=== Task brief ===
In the entries that follow, say how many lines contain the string "computer". Give no other words.

=== Records for this exercise ===
━━━━━━
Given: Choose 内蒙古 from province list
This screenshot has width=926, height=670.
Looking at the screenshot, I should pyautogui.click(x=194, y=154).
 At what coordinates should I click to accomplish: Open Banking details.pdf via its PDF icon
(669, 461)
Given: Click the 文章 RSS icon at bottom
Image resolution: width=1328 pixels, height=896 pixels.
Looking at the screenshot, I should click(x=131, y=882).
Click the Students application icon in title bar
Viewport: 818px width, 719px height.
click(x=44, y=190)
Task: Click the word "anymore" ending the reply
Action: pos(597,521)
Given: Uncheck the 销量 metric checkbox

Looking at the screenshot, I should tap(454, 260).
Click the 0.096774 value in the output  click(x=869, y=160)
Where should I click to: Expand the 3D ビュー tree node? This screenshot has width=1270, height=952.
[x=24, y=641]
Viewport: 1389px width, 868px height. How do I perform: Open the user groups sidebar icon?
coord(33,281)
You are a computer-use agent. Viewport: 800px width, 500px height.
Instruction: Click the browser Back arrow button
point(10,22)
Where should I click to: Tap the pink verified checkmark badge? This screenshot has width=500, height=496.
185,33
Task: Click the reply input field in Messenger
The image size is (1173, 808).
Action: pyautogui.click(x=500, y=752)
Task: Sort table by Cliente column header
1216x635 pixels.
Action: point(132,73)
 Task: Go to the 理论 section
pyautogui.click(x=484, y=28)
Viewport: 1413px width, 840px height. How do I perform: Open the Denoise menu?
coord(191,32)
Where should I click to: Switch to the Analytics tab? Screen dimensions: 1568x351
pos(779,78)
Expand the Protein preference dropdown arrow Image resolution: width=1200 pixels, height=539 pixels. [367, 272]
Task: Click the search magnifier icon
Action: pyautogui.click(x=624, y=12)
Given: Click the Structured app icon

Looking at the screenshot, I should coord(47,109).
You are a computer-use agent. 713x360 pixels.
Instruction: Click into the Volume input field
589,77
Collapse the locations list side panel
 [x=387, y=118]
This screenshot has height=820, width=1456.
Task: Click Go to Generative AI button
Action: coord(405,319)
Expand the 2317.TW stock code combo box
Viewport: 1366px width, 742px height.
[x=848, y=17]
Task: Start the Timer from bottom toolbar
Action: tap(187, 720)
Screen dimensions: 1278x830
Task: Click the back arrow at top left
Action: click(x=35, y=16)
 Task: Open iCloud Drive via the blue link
━━━━━━
=== Answer section ===
2